* _What is needed_
What lines of the listing include the string "computer"? Show them all.

* _Dataset extract_
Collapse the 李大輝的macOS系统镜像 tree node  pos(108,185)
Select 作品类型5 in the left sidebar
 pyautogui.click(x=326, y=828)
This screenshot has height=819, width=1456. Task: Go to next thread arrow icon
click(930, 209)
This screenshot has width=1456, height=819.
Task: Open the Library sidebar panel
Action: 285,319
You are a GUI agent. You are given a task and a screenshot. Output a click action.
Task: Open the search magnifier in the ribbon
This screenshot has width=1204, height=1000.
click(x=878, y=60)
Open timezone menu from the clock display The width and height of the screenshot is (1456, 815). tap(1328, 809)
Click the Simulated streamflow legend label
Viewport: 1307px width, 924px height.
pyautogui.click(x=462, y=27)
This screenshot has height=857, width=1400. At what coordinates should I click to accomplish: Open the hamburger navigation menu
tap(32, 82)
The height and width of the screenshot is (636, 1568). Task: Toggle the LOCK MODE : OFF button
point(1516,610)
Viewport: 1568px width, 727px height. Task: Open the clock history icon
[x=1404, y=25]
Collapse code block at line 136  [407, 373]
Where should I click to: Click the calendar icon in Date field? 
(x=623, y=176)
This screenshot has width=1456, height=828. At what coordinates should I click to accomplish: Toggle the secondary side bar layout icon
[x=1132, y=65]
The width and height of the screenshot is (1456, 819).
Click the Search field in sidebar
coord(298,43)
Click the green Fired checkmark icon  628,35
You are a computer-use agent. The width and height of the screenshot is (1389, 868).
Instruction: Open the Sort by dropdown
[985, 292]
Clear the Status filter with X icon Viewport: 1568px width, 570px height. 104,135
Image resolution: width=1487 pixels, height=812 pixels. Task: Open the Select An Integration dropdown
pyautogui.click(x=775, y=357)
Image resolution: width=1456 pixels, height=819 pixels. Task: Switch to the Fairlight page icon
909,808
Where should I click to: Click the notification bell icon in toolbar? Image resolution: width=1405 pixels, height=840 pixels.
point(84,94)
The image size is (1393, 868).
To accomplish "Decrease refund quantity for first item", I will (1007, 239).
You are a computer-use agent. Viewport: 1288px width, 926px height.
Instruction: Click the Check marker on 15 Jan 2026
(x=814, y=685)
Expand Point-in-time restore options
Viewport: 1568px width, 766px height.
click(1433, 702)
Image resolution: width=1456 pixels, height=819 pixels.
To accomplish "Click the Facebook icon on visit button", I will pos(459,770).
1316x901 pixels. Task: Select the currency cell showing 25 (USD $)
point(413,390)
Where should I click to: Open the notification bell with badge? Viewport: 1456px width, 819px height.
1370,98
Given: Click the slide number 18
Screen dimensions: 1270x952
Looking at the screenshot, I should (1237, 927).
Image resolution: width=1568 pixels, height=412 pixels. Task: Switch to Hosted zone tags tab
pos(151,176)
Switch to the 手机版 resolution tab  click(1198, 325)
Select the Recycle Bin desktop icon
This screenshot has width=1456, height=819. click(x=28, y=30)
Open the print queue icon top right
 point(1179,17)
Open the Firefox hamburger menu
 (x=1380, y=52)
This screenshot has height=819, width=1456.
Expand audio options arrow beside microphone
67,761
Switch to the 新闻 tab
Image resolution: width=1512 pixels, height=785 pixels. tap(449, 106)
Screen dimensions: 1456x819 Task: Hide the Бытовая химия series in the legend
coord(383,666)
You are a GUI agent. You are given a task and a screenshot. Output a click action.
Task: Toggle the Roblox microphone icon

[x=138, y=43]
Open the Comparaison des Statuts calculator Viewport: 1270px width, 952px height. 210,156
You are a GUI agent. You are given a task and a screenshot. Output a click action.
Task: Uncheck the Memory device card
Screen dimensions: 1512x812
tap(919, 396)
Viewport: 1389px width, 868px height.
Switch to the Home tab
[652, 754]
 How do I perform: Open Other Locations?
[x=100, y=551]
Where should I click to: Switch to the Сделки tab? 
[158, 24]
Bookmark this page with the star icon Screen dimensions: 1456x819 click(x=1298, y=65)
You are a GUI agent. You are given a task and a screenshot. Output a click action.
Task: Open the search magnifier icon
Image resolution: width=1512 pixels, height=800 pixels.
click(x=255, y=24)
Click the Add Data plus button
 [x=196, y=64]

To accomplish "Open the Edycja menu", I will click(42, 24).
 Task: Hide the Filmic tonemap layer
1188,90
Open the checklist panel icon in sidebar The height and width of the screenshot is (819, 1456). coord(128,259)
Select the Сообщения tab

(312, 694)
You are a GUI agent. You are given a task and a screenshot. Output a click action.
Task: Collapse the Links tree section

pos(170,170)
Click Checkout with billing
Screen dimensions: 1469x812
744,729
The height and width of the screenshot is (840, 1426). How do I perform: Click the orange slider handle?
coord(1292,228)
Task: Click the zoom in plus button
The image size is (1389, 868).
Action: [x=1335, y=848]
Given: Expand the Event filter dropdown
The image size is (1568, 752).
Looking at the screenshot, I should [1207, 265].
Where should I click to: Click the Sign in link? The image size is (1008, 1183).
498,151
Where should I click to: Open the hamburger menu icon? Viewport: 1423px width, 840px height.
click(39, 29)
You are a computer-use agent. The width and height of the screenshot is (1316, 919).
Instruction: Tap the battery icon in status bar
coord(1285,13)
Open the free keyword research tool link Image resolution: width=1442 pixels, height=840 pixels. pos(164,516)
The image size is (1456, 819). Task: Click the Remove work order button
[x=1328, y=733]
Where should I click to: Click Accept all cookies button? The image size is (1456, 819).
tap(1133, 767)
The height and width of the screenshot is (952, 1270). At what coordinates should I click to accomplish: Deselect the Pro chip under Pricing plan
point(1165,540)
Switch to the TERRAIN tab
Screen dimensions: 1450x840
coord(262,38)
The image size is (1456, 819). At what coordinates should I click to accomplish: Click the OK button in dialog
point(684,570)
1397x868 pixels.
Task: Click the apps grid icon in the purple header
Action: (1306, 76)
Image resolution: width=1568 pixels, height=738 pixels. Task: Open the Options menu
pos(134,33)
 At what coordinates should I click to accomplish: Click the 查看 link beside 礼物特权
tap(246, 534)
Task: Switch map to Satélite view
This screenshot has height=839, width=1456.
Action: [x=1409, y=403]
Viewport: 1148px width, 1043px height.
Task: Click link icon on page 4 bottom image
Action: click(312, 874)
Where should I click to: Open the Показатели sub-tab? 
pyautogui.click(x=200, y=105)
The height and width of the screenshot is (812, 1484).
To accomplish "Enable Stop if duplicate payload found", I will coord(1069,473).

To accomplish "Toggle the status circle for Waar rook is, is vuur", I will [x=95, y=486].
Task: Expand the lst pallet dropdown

* _Reply to the exercise_
You are a computer-use agent. The width and height of the screenshot is (1389, 868).
You are a computer-use agent. Viewport: 1288px width, 926px height.
You are a computer-use agent. The width and height of the screenshot is (1316, 919).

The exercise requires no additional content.